* **What the task requires**
Give the count of lines below that include the word "will", and say nothing else.

* **Dataset extract**
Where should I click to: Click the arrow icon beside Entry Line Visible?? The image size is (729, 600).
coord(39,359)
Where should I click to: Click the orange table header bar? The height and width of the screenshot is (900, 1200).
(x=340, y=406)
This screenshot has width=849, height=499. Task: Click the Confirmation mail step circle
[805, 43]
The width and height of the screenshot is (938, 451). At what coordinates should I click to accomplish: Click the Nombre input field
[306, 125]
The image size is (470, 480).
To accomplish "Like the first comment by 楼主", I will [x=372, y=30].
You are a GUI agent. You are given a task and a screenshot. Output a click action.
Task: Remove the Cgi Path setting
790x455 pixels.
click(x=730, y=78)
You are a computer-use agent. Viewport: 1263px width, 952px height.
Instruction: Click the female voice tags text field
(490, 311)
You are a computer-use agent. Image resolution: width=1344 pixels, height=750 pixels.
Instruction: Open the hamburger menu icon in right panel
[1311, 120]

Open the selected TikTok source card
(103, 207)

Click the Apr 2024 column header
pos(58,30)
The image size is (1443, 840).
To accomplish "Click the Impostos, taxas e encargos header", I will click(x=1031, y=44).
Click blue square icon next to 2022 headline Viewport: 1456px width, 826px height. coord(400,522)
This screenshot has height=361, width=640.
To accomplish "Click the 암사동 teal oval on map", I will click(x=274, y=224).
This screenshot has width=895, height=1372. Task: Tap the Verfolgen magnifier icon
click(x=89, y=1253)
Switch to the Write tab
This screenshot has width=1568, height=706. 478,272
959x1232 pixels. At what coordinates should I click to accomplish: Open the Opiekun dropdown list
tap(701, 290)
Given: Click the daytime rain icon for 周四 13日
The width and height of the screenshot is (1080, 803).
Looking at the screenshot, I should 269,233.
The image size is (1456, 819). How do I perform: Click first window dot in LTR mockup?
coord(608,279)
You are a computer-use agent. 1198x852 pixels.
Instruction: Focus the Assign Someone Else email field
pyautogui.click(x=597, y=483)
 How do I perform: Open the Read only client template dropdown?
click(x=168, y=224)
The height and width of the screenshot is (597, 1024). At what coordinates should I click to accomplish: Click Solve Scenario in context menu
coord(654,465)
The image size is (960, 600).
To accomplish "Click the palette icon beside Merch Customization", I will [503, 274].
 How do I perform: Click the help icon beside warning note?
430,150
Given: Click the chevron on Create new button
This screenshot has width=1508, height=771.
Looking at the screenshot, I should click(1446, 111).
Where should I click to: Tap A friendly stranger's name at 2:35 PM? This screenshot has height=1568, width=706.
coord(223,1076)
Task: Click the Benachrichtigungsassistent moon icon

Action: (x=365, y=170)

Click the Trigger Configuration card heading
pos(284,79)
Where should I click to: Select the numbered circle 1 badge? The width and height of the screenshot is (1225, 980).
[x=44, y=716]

* **Answer section**
4